I just want to point out that I assume your guys have done this in ceramic tiles. What about porcelian floor tiles? I assume porcelain floor tiles are another beast altogether.

----------


## Vernonv

> Vernov, the hole you made for your toilet waste looks very good from that photo. Any chance of a close up photo to get a better idea of what I can expect?

  Sorry Gooner, the toilet is already in and it's fully enclosed at the back, so you can't see the hole (although I still made sure the hole was neat  :Biggrin: ).   

> I just want to point out that I assume your guys have done this in ceramic tiles. What about porcelian floor tiles? I assume porcelain floor tiles are another beast altogether.

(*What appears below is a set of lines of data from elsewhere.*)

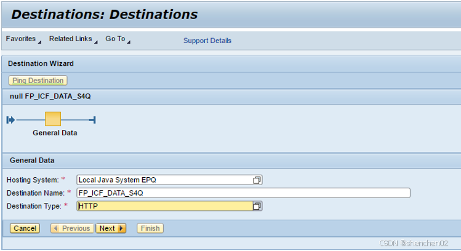461x251 pixels.
Task: Click the Previous button
Action: point(73,228)
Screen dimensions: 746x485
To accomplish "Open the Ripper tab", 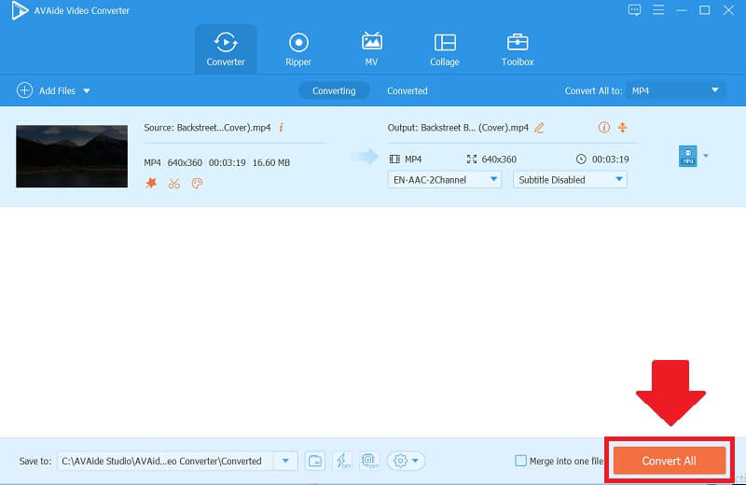I will click(298, 49).
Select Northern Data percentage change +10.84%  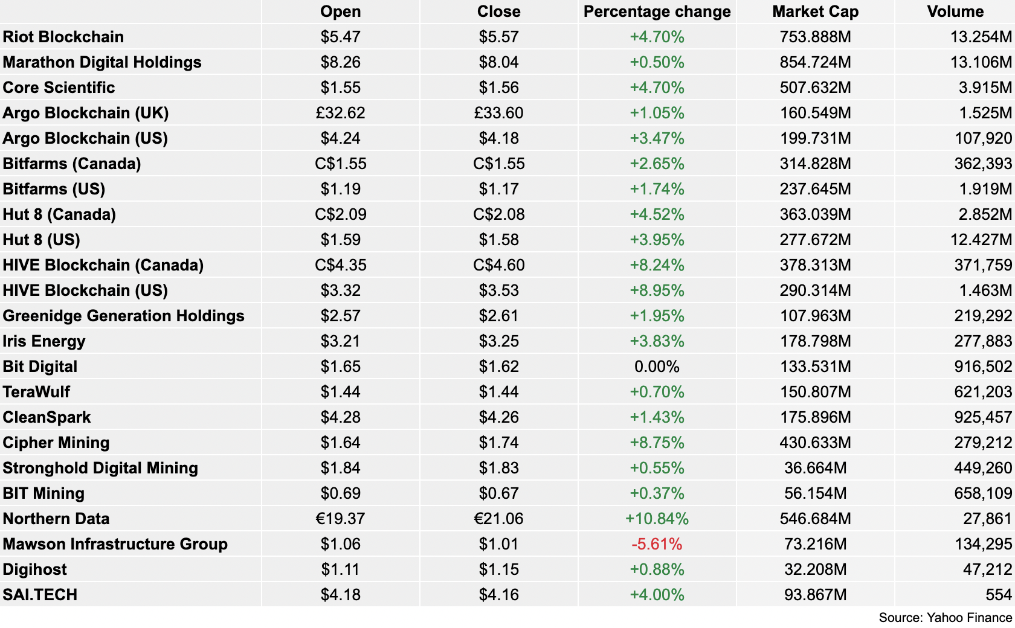point(657,519)
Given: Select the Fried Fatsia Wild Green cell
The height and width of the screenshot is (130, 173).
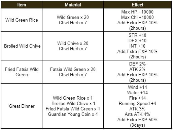Looking at the screenshot, I should (x=22, y=72).
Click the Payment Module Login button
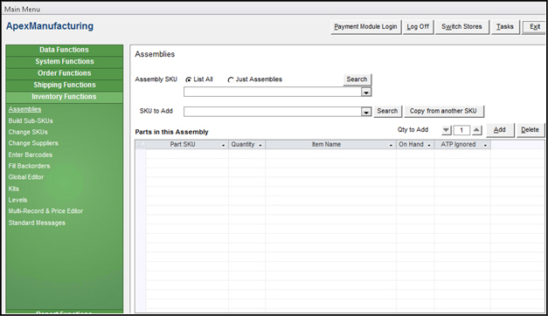 365,27
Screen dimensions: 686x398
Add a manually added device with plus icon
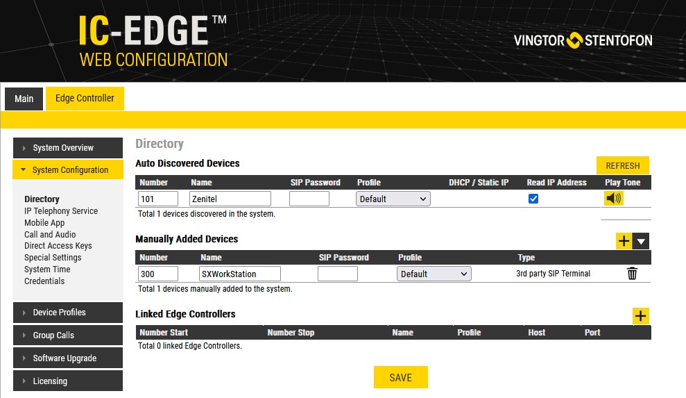click(x=624, y=241)
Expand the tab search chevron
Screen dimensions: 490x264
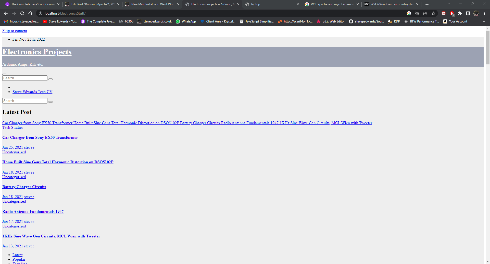point(449,4)
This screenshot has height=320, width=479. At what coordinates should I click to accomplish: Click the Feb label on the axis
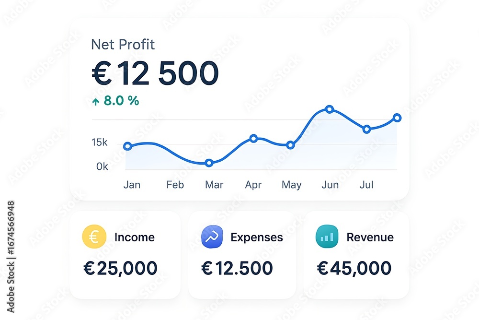click(175, 185)
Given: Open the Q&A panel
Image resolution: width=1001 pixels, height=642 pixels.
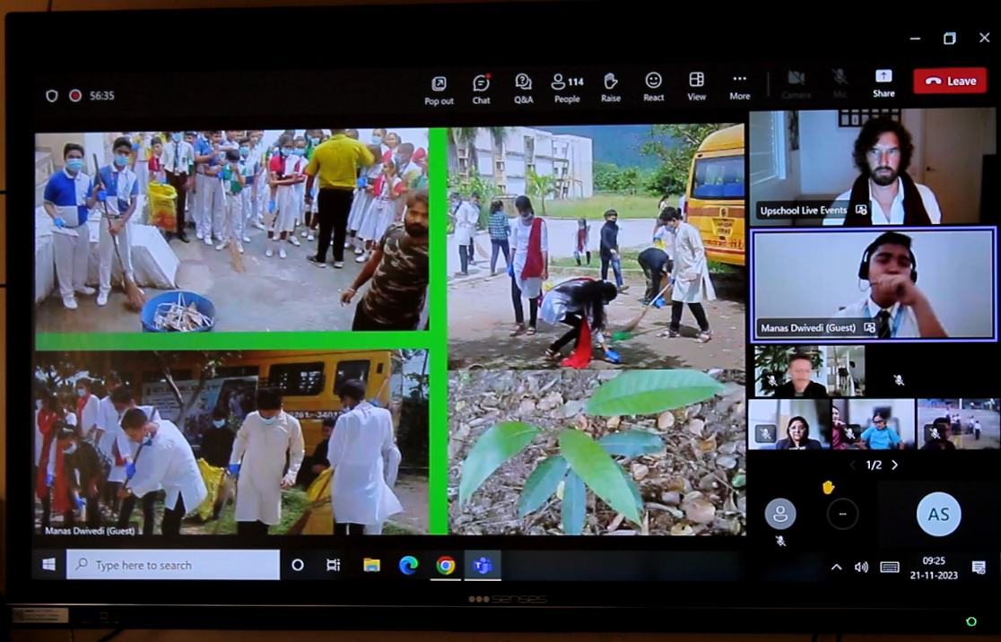Looking at the screenshot, I should point(523,88).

  The tiles I used (floor and wall) are full thickness porcelain tiles ... very hard (which I found actually make the job of chipping out the circumference easier). Just take your time and try not to chip off too much at a time.

----------


## autogenous

There is tile cut places that provide a service of cutting one off tiles

----------


## Animalector

ha yeah there are tile cut places but the rate of successful cuts is actually quite crap and you gotta pay for all of them..  (from memory it was like 70% success or something pretty bad) I don't recall the exact number.. 
Indeed my tiles were ceramic, so goodluck with the porcelain. 
Andy

----------


## autogenous

> Indeed my tiles were ceramic, so goodluck with the porcelain

  If they're breaking tiles then you'll break more, probably saving you cash. 
The issue with porcelein is that you may have found a value for money size tile. 
If they are impossibly hard then your in trouble.

----------


## Tools

A lot of tile shops will do it for you. They prbably don't guarantee that they won't break them though. 
Tools

----------


## Gooner

Well if Vernonv did it in porcelain, I will give it a try. Cut doesn't have to be perfect as the toilet will be sitting on top of it covering the hole. But I want it to look neat regardless. 
If it doesn't work out then I may try to find a place that could cut if for me.  
Tiles were $84 sqm (45 x 45) so I don't want to be breaking too many of them. 
I actually just found a 100mm hole saw on ebay for $20 + $7 postage. Hmmm... Each tile costs around $17, so it may be cost effective to buy the hole saw. Does anyone know if these things work well on porcelain?

----------


## autogenous

Cut a square hole with a 4 inch diamond blade from a tile shop
Tell them what you want the blade for 
As long as the square doesn't exceed the outside of the toilet riser you in for the money shot.

----------


## Vernonv

Some people seem to think it's difficult to cut holes in tiles, but I don't reckon it's that hard. 
In the toilet (see pic above) I had to do 6 holes ranging from about 40mm (hardest to do) to 100mm (easiest to do) and all but 1 was completely surrounded by tile. I did not break a single tile, and was very happy with the quality of the finish of each hole. This isn't my first tiling job, but it is the first time I've had to cut holes in tiles.
Give it a go, you'd be surprised how easy it is.

----------